Si l’on s’en tient à la vision la plus canonique du roman historique et place l’Écossais Walter Scott comme un père plus ou moins consensuel du genre contemporain, on peut se demander si ses romans étaient une référence en matière de rigorisme historique ? Ne semble pas. Par ailleurs, faut-il juger les sublimes « Mémoires d’Hadrien », de Marguerite Yourcenar, le génial « Moi, Claudius », de Robert Graves ou le très divertissant « Sinhué, l’Égyptien » de Mika Waltari, uniquement sur leur exactitude historique ? Il semble clair que si nous le faisions, nous commettrions une injustice colossale. Répétons l’exercice avec, probablement, deux des meilleurs romans historiques écrits de ce siècle, la trilogie Thomas Cromwell, de Hilary Mantel, ou Hamnet, de Maggie O’Farrel, avec ses splendides recréations psychologiques, et la réponse serait la même. .
Et cela, sans entrer dans le fait que les visions historiographiques évoluent avec les sensibilités sociales, avec le temps et les découvertes successives. Et sans réfléchir une seconde au fait que la réalité est insaisissable et que, lorsqu’on lui donne une forme narrative, que ce soit sous forme d’histoire journalistique, d’essai ou de fiction, elle mute et se transforme en une histoire avec ses limites nécessaires.

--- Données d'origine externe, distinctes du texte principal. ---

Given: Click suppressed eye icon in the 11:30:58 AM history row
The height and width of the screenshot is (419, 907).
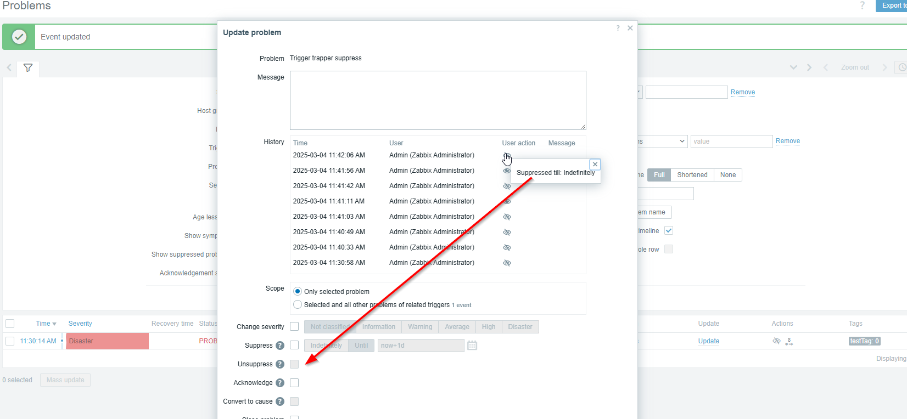Looking at the screenshot, I should [507, 263].
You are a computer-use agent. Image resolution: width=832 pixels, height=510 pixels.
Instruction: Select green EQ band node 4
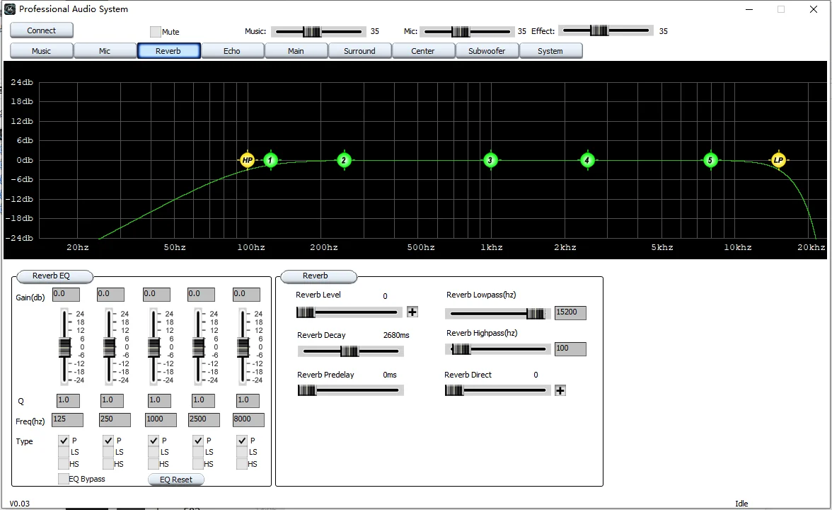[x=587, y=161]
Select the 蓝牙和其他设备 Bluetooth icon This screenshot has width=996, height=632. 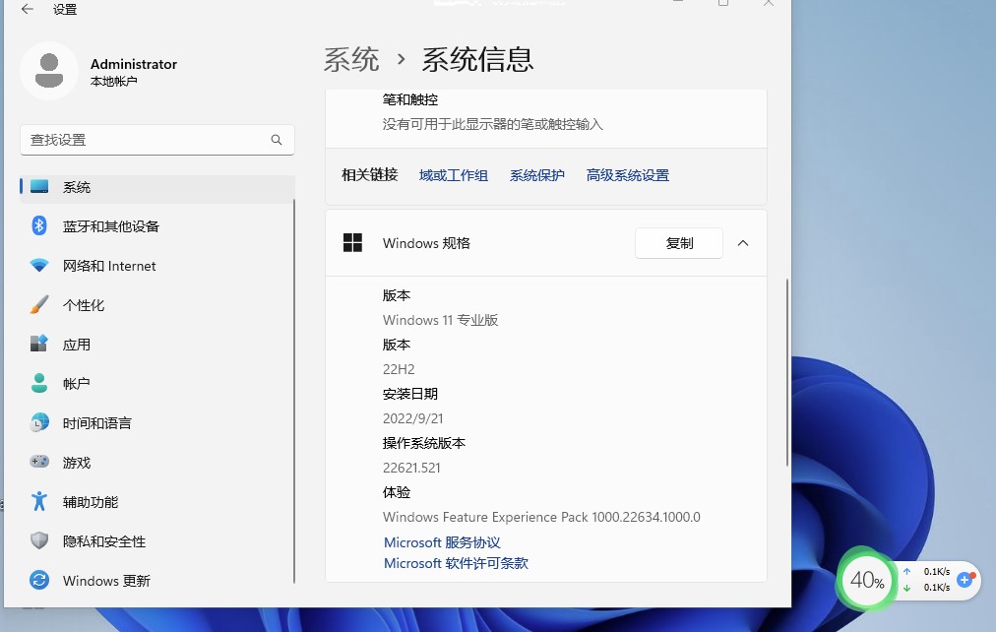point(37,225)
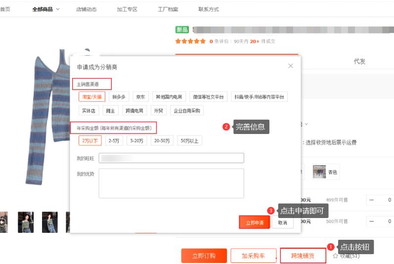The height and width of the screenshot is (264, 394).
Task: Open the 店铺动态 nav tab
Action: 87,9
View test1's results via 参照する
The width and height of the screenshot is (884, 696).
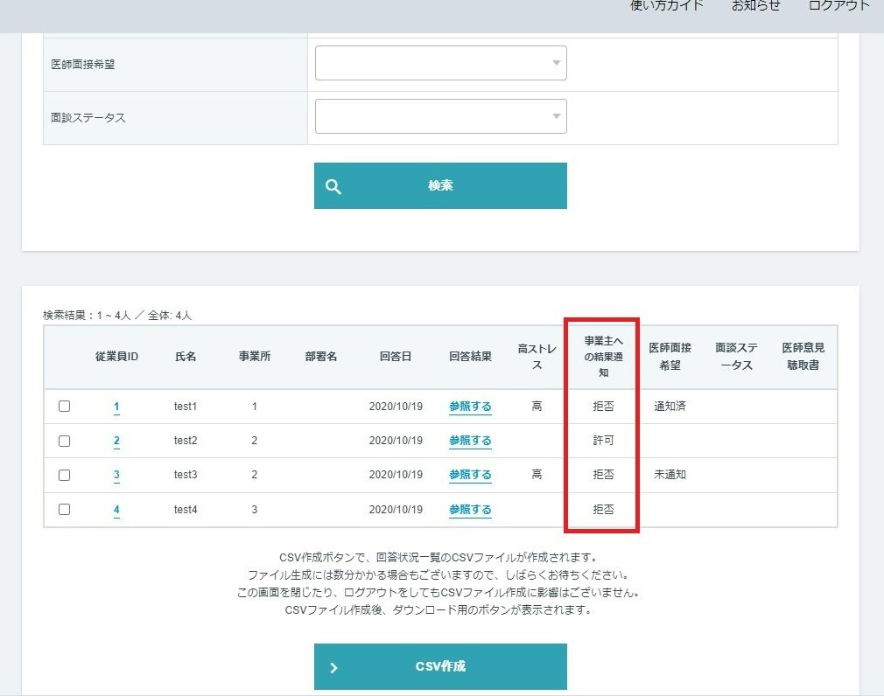(470, 407)
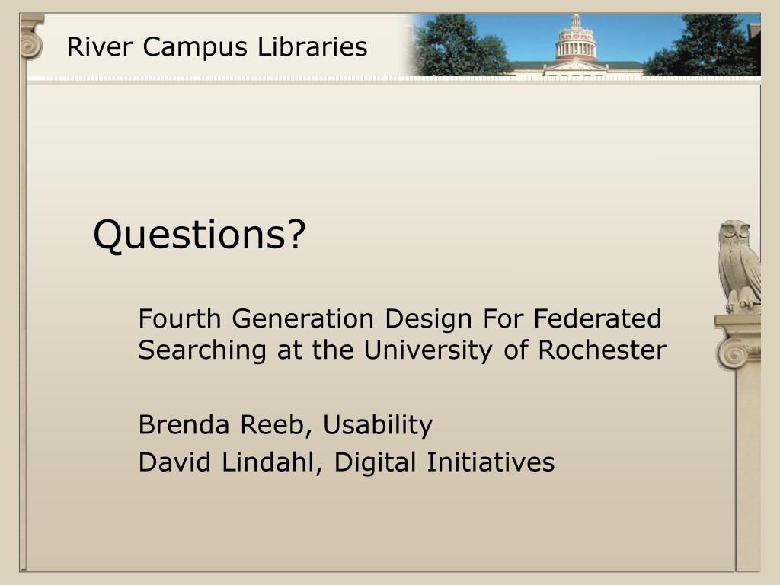
Task: Click the Brenda Reeb, Usability line
Action: [x=286, y=425]
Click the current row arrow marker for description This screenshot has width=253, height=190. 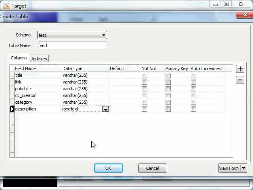pyautogui.click(x=12, y=109)
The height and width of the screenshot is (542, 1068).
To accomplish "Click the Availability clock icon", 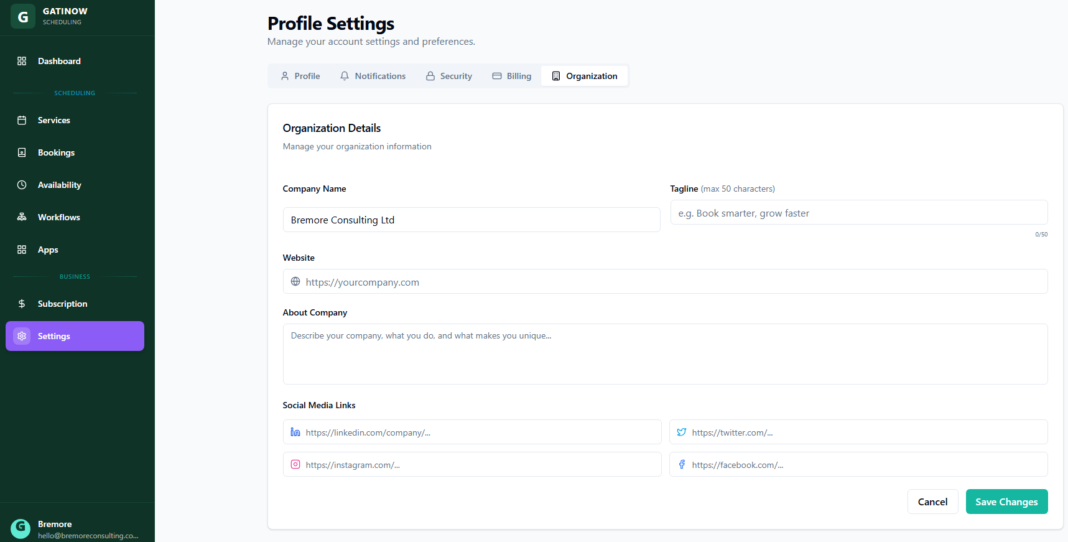I will (22, 185).
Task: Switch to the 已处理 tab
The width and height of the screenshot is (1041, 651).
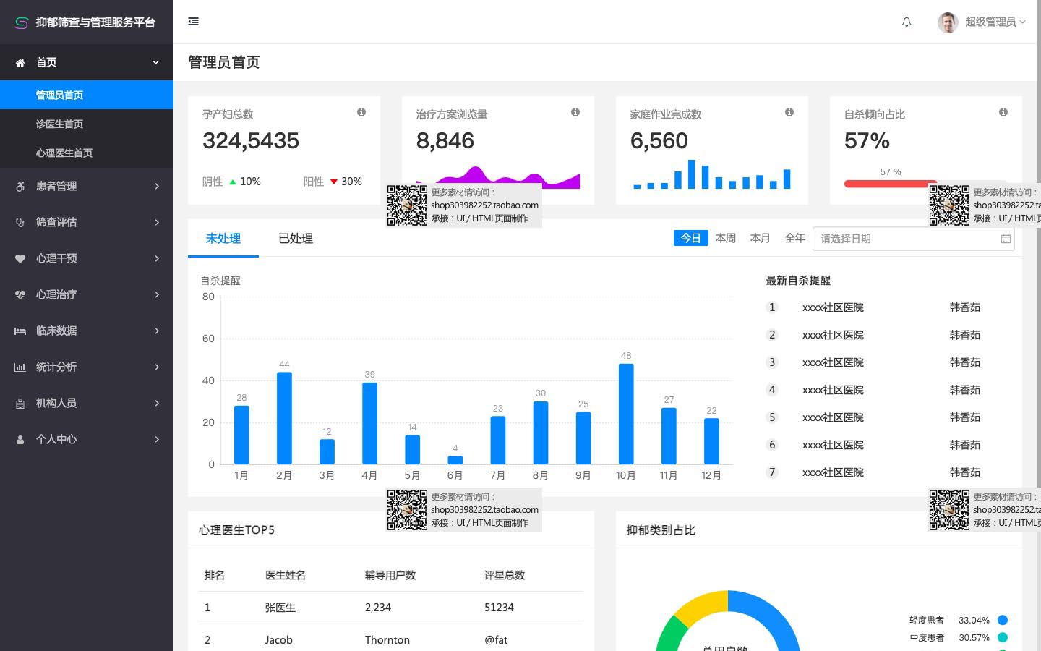Action: 295,238
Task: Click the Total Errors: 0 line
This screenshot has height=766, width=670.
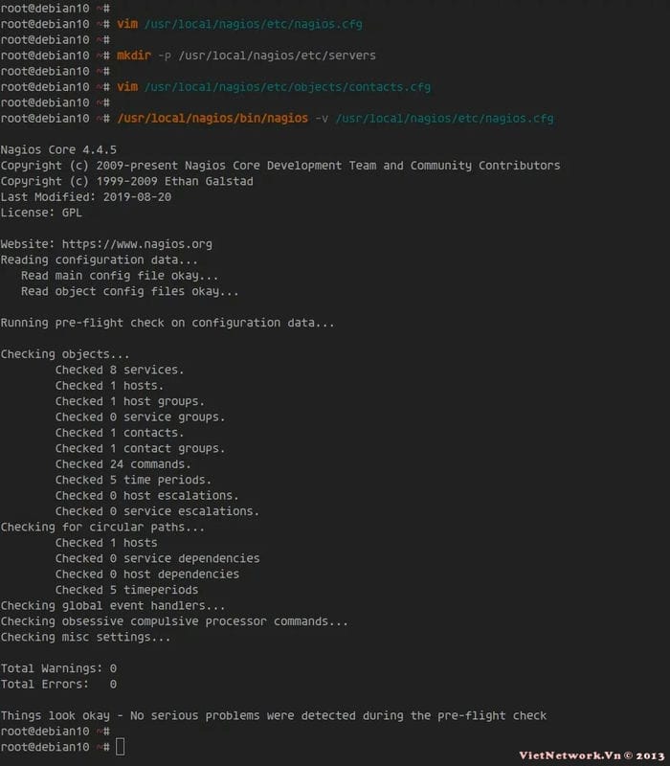Action: [x=58, y=685]
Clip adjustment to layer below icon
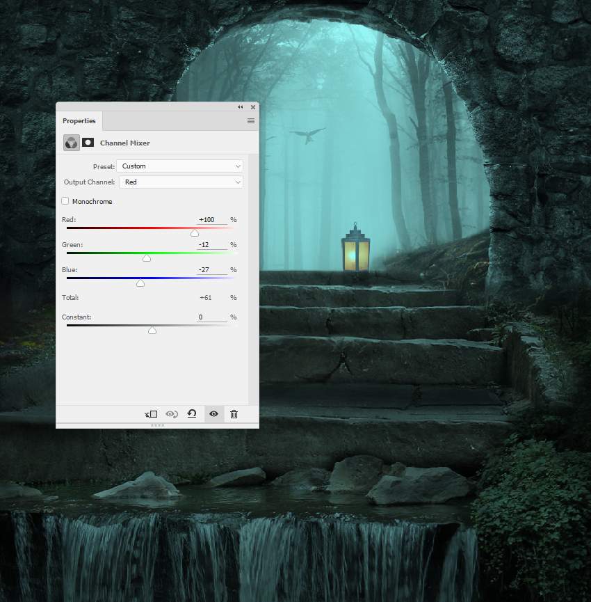Screen dimensions: 591x602 pos(151,414)
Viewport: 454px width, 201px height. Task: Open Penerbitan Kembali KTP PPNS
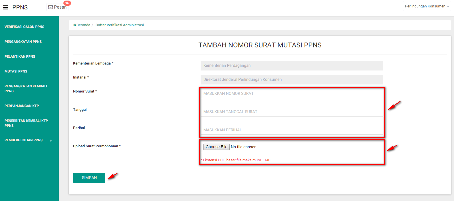(x=26, y=123)
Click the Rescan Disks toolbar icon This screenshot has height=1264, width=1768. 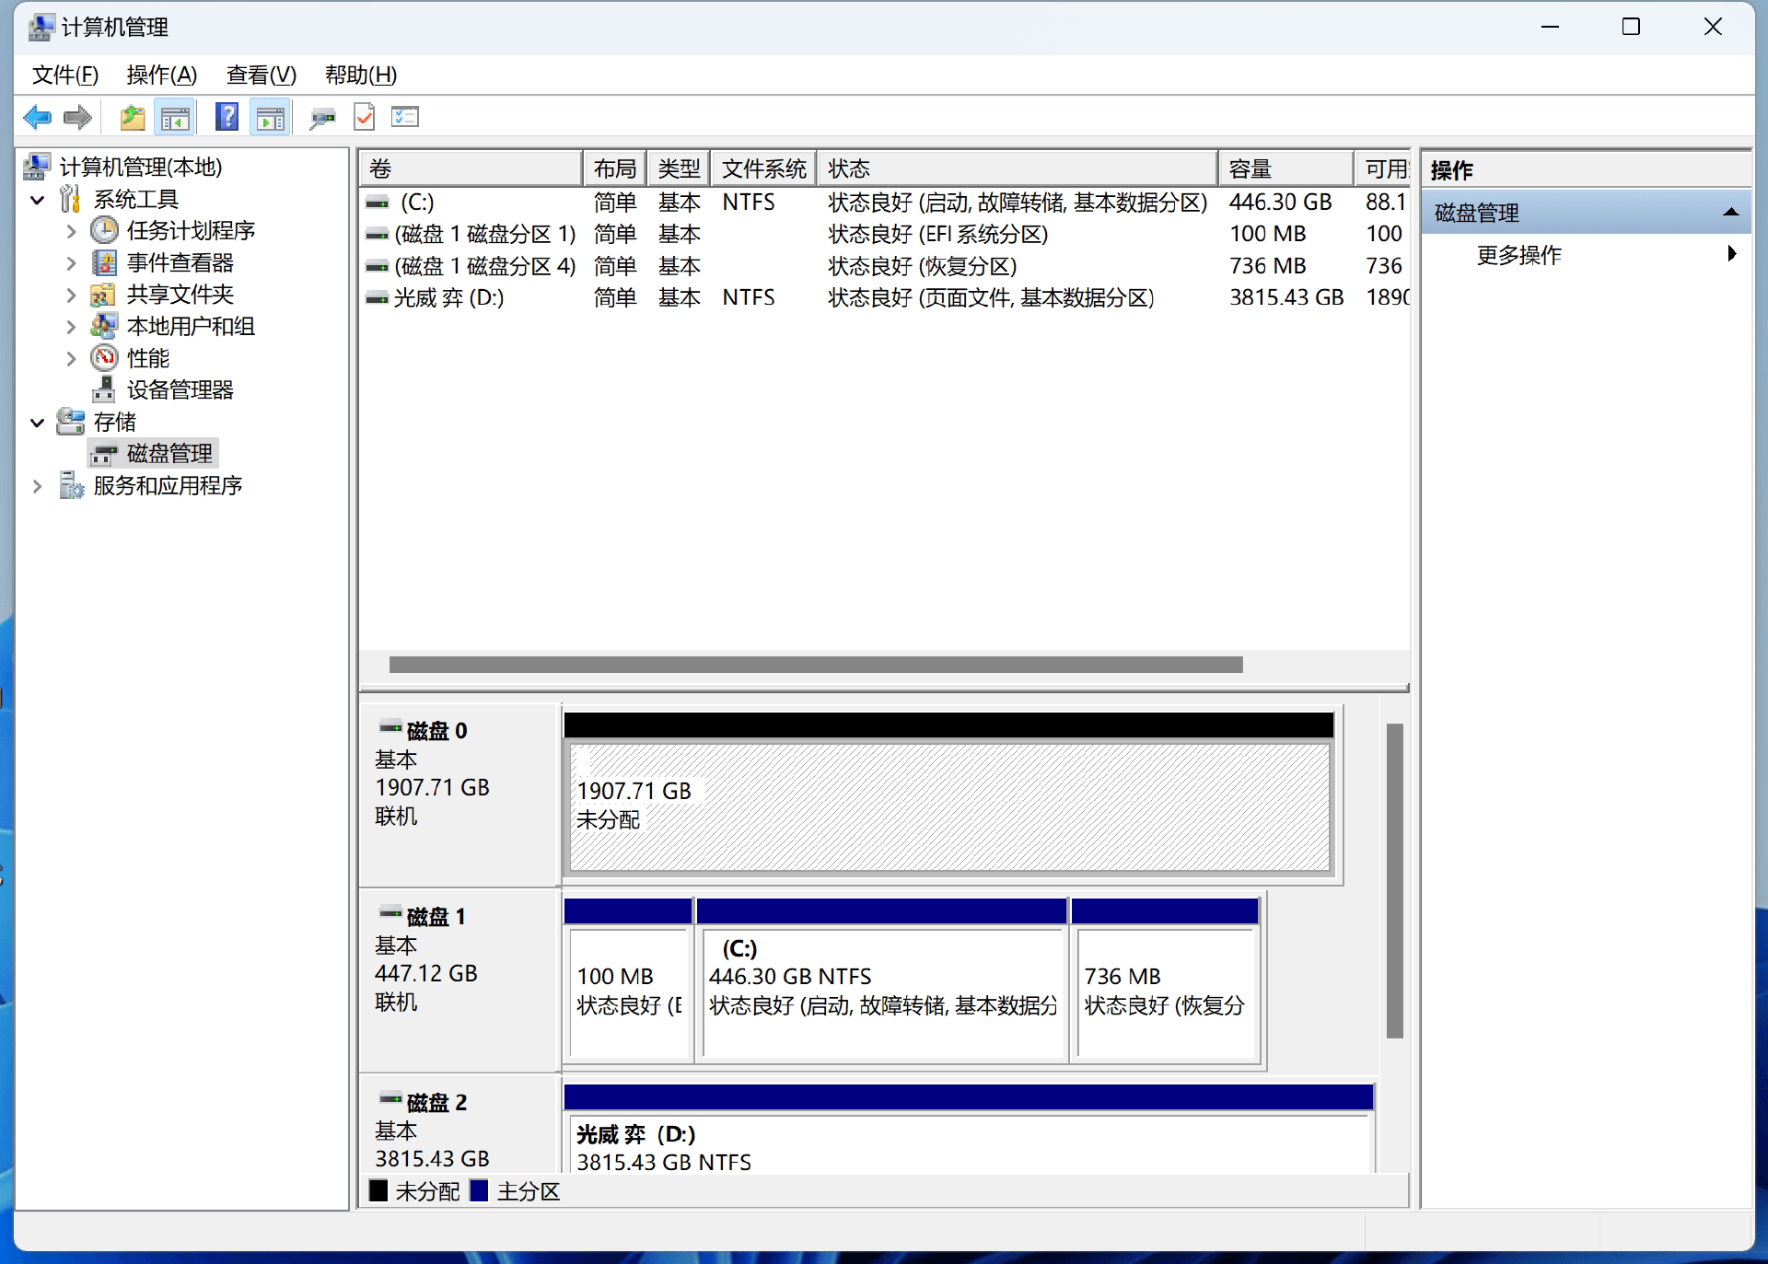pos(322,117)
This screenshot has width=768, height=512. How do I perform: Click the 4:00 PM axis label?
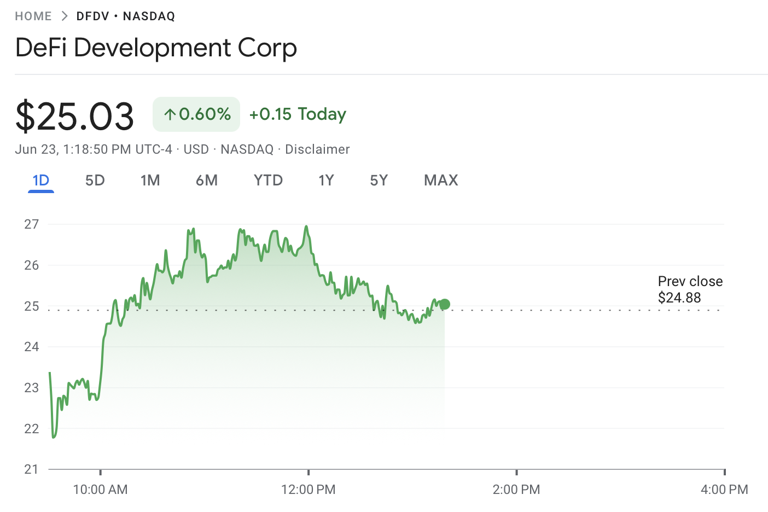coord(724,490)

Aucun lecteur ou téléspectateur adulte ne devrait s’attendre à apprendre l’histoire en regardant un film ou en lisant un roman.
Cependant, ces controverses mettent clairement en évidence l’un des principaux obstacles que se posent les romanciers de genre historique et qui est relativement courant dans notre pays. La fiction est fiction, création, fabulation, et elle l’est même lorsqu’elle est basée sur des événements et des personnages réels. Aucun lecteur ou téléspectateur adulte ne devrait s’attendre à apprendre l’histoire en regardant un film ou en lisant un roman. La valeur historique de ces fictions est d’éveiller l’intérêt ou de révéler aujourd’hui la vision sociale d’un certain moment du passé. L’objectif d’un romancier de genre devrait être la création d’un cadre historique plausible, pas nécessairement réel.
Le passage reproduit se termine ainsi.